----- DATASET CONTENT -----

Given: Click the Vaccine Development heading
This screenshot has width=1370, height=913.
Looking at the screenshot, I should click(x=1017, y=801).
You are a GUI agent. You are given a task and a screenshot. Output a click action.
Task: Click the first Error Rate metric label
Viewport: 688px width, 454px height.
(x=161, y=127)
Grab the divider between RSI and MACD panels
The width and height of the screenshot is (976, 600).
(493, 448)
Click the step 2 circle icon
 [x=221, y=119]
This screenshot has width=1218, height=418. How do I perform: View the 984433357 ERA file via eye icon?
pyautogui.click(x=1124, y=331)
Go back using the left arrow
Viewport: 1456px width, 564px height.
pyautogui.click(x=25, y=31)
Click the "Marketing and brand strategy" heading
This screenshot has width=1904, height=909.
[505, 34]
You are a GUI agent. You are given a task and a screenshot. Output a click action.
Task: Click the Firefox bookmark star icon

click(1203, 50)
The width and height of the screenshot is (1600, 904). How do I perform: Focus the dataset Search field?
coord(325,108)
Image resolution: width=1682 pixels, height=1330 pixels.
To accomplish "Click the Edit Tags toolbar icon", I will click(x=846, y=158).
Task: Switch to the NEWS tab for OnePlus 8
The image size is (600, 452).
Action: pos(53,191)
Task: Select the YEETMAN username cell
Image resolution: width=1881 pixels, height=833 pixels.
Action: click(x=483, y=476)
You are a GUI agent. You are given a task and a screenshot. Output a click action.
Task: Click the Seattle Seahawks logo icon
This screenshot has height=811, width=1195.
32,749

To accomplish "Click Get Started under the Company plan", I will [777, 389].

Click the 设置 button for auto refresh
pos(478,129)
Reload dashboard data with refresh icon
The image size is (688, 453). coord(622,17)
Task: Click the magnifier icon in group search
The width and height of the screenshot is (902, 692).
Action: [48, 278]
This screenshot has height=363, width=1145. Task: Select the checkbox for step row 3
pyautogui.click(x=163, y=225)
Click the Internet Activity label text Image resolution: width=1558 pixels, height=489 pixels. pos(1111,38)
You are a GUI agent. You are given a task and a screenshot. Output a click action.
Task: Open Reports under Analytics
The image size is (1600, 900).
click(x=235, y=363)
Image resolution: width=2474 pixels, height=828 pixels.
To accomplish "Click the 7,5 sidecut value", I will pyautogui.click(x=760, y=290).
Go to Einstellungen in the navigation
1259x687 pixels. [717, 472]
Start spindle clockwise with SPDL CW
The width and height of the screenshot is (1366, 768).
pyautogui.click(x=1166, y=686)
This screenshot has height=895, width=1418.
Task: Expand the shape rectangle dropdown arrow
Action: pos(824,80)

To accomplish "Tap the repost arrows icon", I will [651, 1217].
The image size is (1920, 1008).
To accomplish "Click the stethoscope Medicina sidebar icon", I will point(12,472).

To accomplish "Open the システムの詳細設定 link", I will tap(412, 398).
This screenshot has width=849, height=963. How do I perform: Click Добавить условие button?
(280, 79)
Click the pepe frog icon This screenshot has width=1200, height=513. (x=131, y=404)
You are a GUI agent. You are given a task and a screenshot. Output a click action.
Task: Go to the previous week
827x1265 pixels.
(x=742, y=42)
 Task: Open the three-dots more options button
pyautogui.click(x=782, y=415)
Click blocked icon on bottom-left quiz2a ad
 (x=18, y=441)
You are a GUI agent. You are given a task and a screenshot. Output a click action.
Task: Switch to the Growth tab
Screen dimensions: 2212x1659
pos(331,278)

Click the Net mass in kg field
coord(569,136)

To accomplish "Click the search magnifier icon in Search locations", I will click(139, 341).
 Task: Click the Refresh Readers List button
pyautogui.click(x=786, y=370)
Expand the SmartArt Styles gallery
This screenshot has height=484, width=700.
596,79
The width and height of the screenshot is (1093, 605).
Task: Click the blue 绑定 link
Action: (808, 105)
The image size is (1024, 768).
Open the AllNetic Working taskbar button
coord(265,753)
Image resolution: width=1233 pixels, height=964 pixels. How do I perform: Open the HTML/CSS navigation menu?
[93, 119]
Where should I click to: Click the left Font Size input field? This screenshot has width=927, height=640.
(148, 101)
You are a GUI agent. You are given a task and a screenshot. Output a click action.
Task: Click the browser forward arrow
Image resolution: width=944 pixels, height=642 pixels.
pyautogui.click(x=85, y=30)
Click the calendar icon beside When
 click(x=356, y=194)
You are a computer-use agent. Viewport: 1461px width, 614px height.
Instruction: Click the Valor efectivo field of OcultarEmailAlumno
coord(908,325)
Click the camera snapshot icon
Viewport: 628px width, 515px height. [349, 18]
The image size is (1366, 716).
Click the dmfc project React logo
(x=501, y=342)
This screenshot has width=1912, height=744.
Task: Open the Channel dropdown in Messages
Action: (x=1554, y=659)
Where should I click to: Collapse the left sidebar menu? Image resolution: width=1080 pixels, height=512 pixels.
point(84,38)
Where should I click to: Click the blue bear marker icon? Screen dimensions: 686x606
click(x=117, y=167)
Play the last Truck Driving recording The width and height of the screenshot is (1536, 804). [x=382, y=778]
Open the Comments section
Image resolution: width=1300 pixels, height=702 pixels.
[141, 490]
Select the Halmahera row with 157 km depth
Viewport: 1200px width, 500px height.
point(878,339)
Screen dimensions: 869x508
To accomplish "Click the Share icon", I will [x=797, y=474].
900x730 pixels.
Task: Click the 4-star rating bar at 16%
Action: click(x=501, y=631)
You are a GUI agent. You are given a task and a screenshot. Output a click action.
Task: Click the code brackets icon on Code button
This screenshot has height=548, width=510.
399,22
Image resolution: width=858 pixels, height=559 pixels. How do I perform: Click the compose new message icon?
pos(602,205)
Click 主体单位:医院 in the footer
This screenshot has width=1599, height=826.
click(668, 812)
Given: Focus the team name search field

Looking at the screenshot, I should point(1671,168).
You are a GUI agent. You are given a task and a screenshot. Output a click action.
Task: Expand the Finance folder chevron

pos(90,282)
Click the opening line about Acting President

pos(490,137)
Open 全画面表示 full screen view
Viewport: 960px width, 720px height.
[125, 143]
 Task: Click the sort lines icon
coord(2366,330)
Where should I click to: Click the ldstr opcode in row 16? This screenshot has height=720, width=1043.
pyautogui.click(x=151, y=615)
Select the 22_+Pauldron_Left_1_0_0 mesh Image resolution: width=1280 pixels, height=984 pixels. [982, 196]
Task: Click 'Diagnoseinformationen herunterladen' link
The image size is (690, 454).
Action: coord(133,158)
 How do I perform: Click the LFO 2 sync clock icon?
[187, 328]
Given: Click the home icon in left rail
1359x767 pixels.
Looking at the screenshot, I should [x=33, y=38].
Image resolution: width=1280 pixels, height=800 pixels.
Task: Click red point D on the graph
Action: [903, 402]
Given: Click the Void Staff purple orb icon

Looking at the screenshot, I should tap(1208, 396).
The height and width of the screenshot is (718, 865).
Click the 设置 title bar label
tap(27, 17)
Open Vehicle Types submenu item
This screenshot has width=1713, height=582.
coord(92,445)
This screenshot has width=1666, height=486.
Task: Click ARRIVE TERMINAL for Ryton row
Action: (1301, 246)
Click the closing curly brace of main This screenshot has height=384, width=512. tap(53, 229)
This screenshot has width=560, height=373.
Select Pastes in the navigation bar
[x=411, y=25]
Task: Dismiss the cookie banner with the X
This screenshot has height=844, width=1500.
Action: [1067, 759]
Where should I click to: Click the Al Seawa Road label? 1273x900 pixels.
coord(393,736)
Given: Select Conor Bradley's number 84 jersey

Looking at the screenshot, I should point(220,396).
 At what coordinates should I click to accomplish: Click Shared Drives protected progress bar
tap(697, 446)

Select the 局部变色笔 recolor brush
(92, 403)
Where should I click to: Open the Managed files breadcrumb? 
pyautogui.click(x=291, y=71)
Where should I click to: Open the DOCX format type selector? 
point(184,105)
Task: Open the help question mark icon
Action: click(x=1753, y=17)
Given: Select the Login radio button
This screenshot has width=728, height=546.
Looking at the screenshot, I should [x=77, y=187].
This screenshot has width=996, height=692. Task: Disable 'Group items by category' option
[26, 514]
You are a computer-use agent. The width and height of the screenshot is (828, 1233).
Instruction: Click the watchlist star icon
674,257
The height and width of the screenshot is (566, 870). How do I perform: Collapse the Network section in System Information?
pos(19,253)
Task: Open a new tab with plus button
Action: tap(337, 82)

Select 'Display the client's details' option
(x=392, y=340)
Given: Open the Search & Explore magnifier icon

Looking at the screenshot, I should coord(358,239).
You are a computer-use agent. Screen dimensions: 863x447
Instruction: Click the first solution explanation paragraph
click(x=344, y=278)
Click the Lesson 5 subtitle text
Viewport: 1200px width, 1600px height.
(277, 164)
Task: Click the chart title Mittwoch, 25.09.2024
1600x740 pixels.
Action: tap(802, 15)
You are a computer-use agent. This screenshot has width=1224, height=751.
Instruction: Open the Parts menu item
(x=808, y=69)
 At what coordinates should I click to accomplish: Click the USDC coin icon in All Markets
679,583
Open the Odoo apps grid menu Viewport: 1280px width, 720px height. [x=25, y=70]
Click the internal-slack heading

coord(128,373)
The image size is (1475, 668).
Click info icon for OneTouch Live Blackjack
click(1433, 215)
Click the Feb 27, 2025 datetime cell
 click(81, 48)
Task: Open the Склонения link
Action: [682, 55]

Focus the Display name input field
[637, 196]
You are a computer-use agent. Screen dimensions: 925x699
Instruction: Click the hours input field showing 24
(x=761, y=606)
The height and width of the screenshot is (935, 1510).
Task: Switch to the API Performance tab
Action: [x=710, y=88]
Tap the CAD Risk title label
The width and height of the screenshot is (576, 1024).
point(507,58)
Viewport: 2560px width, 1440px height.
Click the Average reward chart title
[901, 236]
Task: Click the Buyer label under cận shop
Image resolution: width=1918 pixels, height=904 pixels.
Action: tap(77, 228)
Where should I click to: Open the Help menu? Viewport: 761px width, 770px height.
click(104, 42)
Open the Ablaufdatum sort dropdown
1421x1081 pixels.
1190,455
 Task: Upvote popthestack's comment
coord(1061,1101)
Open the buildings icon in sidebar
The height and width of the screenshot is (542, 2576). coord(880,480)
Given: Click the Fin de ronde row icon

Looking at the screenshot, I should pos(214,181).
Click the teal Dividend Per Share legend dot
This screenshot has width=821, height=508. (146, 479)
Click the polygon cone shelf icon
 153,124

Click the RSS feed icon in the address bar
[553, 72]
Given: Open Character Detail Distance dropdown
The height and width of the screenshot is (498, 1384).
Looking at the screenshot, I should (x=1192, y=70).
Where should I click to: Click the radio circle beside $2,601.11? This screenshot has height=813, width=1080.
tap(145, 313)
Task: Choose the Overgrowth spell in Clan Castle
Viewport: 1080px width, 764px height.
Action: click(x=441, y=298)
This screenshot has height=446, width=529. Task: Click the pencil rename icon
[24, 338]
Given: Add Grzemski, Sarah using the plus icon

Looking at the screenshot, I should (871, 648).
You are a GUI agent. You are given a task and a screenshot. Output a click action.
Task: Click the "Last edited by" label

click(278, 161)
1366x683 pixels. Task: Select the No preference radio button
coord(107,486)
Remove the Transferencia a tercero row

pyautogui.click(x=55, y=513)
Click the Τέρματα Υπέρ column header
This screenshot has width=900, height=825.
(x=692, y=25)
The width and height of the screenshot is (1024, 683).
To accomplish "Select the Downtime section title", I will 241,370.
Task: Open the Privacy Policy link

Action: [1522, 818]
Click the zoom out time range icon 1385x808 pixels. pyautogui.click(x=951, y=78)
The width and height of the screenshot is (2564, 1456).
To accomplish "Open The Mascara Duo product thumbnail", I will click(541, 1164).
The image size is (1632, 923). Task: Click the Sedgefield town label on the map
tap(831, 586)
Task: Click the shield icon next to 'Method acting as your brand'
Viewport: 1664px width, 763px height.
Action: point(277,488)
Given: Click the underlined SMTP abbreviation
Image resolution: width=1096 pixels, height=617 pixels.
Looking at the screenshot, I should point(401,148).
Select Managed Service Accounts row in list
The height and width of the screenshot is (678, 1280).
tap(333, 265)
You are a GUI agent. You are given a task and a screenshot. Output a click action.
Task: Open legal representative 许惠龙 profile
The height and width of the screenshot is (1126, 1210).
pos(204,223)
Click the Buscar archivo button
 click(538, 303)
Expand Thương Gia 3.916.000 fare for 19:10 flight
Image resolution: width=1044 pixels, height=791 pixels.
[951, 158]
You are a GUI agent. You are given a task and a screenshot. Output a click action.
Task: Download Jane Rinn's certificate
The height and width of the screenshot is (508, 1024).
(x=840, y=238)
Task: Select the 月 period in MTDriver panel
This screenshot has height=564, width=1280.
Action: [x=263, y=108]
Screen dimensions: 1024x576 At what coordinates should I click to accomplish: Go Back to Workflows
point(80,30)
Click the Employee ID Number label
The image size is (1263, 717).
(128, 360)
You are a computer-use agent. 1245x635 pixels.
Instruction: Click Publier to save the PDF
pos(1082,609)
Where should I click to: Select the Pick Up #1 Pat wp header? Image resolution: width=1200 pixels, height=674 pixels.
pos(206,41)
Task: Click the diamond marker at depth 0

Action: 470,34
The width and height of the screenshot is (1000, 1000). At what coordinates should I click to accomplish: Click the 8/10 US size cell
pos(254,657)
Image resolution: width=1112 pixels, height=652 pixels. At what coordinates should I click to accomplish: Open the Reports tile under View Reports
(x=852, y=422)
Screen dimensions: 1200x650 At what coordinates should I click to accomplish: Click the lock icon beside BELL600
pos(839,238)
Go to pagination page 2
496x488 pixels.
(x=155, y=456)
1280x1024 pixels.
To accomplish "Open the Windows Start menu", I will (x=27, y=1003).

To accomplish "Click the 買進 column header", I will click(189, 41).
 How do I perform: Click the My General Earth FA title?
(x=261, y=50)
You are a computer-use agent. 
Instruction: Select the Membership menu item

-----

TASK STATEMENT -> Search the entries for the string "computer". Copy every line that has it.

RESULT FOR THIS TASK ->
You are a computer-use agent. Viewport: 1461px width, 614px height.
You are a computer-use agent. The width and height of the screenshot is (828, 1233).
You are a computer-use agent. Screen dimensions: 863x447
You are a computer-use agent. This screenshot has width=1224, height=751.
You are a computer-use agent. Screen dimensions: 925x699
You are a computer-use agent. 1245x635 pixels.
You are a computer-use agent. 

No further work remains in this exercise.